START Exercise inputs

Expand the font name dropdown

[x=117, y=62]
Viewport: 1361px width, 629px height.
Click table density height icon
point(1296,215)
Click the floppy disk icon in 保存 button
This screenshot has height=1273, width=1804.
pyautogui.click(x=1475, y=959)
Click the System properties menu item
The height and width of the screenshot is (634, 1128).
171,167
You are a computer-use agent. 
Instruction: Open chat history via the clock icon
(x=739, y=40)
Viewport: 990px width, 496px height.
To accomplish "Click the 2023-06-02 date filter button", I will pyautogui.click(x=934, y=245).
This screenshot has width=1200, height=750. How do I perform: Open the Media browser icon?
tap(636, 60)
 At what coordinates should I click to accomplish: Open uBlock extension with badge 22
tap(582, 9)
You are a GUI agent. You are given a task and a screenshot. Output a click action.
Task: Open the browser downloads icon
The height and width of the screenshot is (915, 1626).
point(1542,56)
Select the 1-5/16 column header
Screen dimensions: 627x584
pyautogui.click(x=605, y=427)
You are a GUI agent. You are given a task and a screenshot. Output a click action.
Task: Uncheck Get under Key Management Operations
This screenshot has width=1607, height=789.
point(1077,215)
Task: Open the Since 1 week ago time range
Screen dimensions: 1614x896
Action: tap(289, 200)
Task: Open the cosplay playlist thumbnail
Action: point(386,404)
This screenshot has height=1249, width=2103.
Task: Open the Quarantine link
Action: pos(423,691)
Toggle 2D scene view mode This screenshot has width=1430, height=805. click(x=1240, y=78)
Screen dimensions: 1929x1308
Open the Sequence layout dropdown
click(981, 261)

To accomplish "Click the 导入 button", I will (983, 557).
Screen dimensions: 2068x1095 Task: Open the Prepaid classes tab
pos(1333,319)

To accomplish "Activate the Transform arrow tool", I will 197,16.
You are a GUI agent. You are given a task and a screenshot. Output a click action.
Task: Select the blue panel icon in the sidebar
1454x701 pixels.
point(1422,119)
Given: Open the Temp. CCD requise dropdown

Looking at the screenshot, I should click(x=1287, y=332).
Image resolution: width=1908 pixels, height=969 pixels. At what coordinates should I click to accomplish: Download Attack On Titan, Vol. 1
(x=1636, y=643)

END Exercise inputs

Task prompt:
Wherever the string "will" appears in the records above, copy the line it sits in.

Answer to the problem:
To accomplish "Click the 2023-06-02 date filter button", I will pyautogui.click(x=934, y=245).
To accomplish "Click the 导入 button", I will (983, 557).
To accomplish "Activate the Transform arrow tool", I will 197,16.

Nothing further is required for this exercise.